▶ **Textauszug**:

────────

Das Paar aus Sankt Petersburg mit Penthouse am Kudamm, mit dem ich sprach, schlürfte jeden zweiten Mittag Austern in der Sechsten. Der „Berliner Buletten-Adel“ dagegen, wie ein Freund Westberliner Bauunternehmer mit viel Geld getauft hat, war eher Stammgast im Wurstkessel oder beim Kartoffelacker. Letzteren gibt es noch, ebenso die Austernbar.

Sieht schon mal gut aus: Lachs-Sashimi mit Kaviar und Blüten-Dekor
Sieht schon mal gut aus: Lachs-Sashimi mit Kaviar und Blüten-DekorVolker Renner

Ich war jetzt längere Zeit schon nicht mehr hier. Generell merke ich bei meinem Rundgang, dass sich die Feinkostabteilung nun ihrem neuen, international kompatiblen Namen „Foodhall“ mehr und mehr anpasst. Das Gemüse ist auf ein paar Showkörbe zusammengeschrumpft, generell werden auf den 7500 Quadratmetern weniger Lebensmittel verkauft. Dafür gibt es mehr Gastronomie zum Hinsetzen.

Anfang des Jahres neu hinzugekommen ist die Kaviarbar von AKI. Der japanisch anmutende Name ist eigentlich eine Abkürzung für das Hamburger Traditionsunternehmen Altonaer Kaviar Import, weltweit einer der ältesten Kaviarimporteure in Familienhand. Auf fast 100 Jahre Geschichte blickt AKI zurück. In der Spitzengastronomie kennt man den Namen. Die dritte Generation setzt nun offensichtlich darauf, den Kaviar-Genuss aus der elitären Ecke herauszuholen und hat im KaDeWe die erste Fine-Snacking-Bar namens Pearlossol eröffnet. Kaviar kann und soll hier eine besondere Zutat zum einfachen Gericht sein. Funktioniert das?

────────

▶ **Datenauszug**:
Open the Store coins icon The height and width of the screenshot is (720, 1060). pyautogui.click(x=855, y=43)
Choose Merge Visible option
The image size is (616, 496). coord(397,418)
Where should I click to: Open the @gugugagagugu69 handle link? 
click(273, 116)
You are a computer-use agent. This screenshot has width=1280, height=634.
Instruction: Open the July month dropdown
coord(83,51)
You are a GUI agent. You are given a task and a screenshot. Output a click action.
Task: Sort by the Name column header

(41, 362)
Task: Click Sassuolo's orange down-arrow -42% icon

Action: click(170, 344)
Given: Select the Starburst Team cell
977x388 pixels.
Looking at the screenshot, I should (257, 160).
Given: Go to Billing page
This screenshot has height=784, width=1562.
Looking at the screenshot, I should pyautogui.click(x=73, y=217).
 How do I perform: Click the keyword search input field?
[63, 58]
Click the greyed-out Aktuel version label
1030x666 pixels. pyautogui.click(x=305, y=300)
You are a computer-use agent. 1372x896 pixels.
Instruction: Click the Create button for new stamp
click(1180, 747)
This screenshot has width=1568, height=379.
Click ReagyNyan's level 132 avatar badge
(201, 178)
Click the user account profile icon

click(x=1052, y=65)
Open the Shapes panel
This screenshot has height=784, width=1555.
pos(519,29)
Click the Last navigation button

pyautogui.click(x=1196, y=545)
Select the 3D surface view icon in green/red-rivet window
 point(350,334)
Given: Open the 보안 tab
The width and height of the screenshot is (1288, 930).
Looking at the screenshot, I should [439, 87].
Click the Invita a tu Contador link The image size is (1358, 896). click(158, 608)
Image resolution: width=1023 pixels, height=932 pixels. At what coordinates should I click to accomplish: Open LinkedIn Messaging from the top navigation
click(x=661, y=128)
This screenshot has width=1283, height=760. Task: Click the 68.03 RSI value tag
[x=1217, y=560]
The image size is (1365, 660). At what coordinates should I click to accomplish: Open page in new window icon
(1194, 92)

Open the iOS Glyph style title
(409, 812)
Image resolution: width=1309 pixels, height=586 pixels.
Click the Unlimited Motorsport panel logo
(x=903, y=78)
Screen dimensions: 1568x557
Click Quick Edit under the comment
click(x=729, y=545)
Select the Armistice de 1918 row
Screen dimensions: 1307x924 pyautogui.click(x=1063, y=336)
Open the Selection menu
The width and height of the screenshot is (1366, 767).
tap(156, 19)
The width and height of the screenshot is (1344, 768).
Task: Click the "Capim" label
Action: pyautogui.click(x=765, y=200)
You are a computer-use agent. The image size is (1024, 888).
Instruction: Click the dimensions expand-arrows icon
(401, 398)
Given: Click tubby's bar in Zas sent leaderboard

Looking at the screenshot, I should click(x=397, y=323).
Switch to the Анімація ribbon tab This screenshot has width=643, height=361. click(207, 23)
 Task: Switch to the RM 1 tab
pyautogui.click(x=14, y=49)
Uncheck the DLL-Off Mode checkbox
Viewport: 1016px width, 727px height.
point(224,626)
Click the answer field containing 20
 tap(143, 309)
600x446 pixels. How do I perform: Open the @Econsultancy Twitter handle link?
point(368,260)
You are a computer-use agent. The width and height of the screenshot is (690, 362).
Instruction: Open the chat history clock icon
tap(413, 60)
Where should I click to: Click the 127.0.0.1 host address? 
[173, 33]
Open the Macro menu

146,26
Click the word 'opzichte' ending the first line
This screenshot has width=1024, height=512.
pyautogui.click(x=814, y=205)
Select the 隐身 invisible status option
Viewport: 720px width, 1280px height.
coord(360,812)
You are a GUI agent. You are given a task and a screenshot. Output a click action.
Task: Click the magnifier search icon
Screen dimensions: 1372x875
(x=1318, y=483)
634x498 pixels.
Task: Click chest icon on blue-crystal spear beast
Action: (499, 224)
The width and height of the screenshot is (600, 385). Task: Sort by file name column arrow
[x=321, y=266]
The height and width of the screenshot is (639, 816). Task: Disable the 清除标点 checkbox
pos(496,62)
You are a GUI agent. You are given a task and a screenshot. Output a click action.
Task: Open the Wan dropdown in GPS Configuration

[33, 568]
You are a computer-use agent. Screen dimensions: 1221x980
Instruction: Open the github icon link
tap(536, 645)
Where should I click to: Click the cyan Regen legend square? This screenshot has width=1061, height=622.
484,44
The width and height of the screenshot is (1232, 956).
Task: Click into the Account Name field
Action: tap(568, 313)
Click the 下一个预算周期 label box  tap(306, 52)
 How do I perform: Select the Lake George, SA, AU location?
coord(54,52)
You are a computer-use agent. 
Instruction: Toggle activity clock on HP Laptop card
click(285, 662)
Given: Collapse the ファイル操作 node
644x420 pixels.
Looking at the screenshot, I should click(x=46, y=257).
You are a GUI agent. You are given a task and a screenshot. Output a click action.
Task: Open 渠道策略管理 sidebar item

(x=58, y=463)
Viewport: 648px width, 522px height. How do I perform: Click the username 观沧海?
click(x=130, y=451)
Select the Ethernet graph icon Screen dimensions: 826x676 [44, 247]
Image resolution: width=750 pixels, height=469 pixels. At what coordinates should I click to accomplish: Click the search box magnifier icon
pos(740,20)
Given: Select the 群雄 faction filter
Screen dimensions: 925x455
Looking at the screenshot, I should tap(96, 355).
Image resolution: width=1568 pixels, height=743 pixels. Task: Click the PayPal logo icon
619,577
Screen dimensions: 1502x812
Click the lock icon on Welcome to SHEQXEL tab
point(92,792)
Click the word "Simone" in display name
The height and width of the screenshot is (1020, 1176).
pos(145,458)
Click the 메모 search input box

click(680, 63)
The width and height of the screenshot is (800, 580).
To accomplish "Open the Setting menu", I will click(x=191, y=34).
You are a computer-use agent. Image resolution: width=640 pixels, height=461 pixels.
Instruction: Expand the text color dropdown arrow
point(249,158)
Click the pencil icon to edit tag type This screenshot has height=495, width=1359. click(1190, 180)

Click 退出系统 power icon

────────

▶ **Aufgaben**:
1 > Ändere im Textauszug die Passage von "Ich war jetzt" bis einschließlich "Gastronomie zum Hinsetzen.", indem du "Gemüse" durch "Obst" ersetzt, und gib die Passage vollständig wieder.
2 > Stimmen diese Aussagen mit dem Textauszug überein? Antworte jeweils mit Ja oder Nein und zitiere die ausschlaggebenden Worte wörtlich.
(a) Die Kaviarbar von AKI ist Anfang des Jahres neu hinzugekommen.
(b) Auf der Fläche der Feinkostabteilung von 10 000 Quadratmetern werden weniger Lebensmittel verkauft.
(c) Die Austernbar gibt es nicht mehr.

▶ **Lösungen**:
1 >
Ich war jetzt längere Zeit schon nicht mehr hier. Generell merke ich bei meinem Rundgang, dass sich die Feinkostabteilung nun ihrem neuen, international kompatiblen Namen „Foodhall“ mehr und mehr anpasst. Das Obst ist auf ein paar Showkörbe zusammengeschrumpft, generell werden auf den 7500 Quadratmetern weniger Lebensmittel verkauft. Dafür gibt es mehr Gastronomie zum Hinsetzen.

2 >
(a) Ja: „Anfang des Jahres neu hinzugekommen ist die Kaviarbar von AKI.“
(b) Nein: „auf den 7500 Quadratmetern“
(c) Nein: „ebenso die Austernbar“